■ Goal of the exercise
The expected result is an exact restatement of the data, free of pictures.

■ Given data

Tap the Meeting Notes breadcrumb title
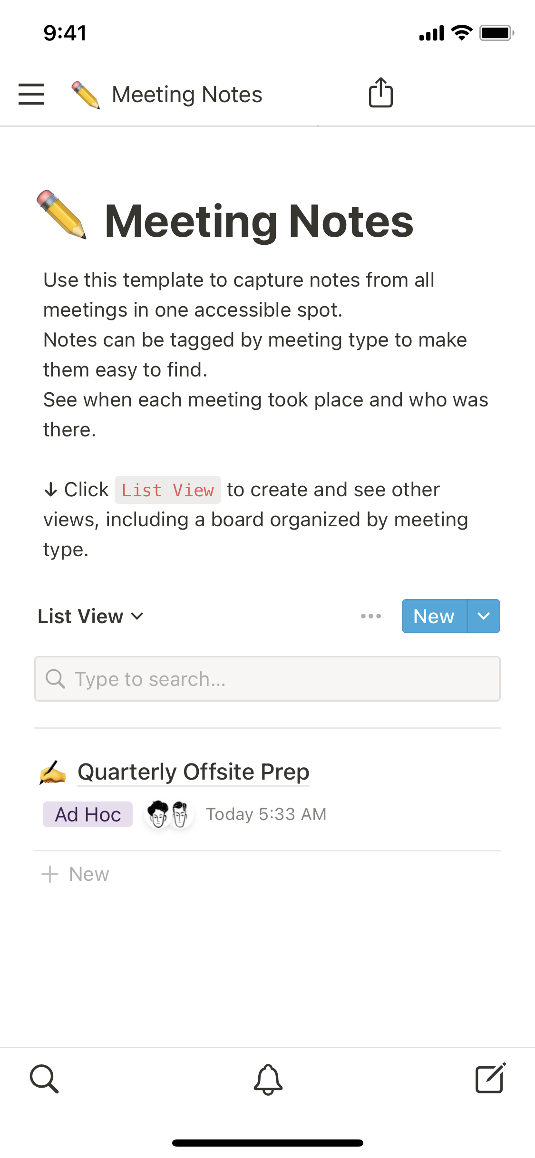 coord(187,94)
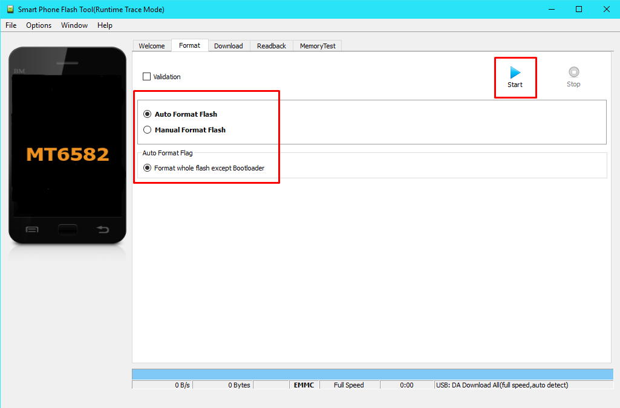Image resolution: width=620 pixels, height=408 pixels.
Task: Switch to the MemoryTest tab
Action: click(x=318, y=46)
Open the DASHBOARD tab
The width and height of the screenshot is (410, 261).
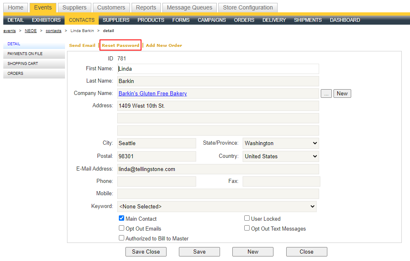point(345,20)
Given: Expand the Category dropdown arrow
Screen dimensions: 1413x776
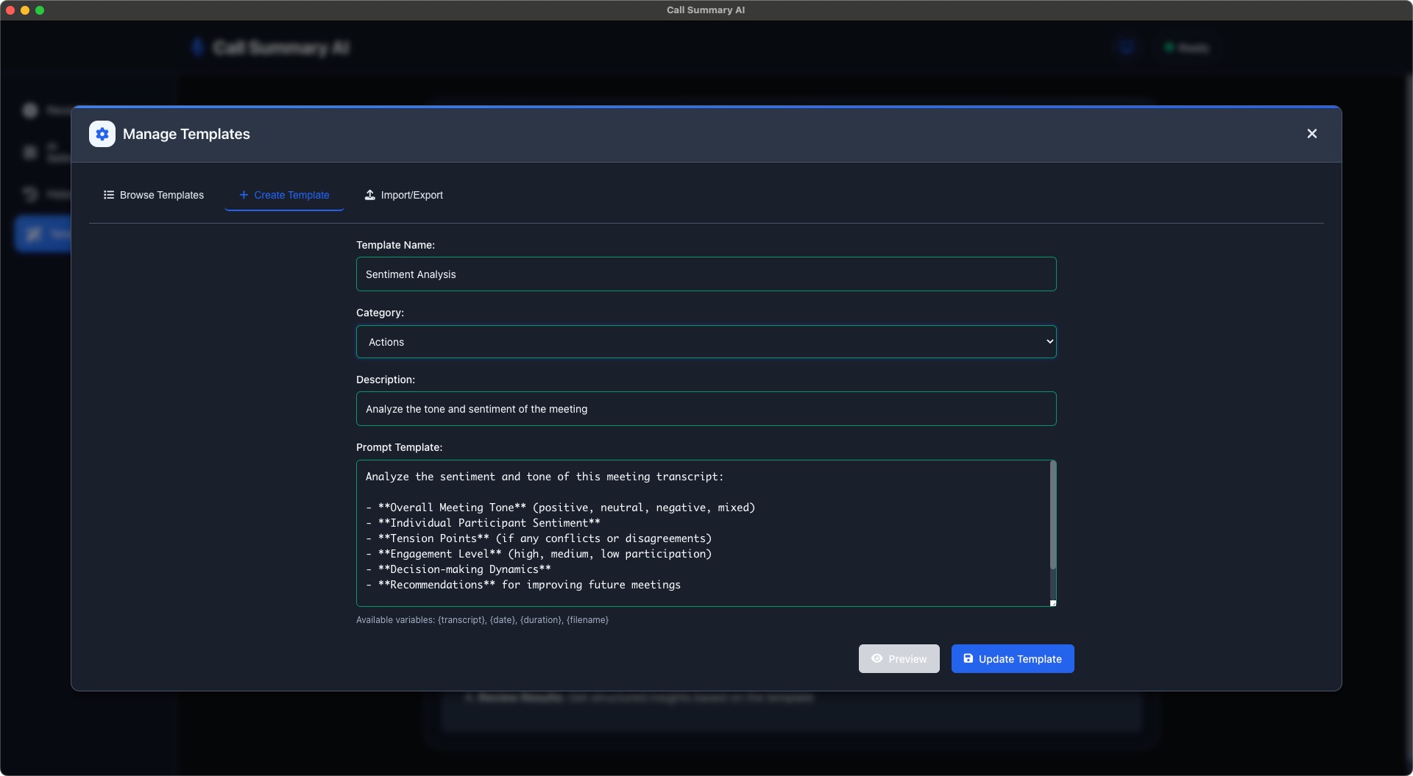Looking at the screenshot, I should coord(1049,342).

■ Output of the task
Tap the Meeting Notes breadcrumb title
 coord(187,94)
Image resolution: width=620 pixels, height=408 pixels.
Task: Switch to the MemoryTest tab
Action: click(x=318, y=46)
Open the DASHBOARD tab
The width and height of the screenshot is (410, 261).
point(345,20)
Given: Expand the Category dropdown arrow
Screen dimensions: 1413x776
Looking at the screenshot, I should coord(1049,342).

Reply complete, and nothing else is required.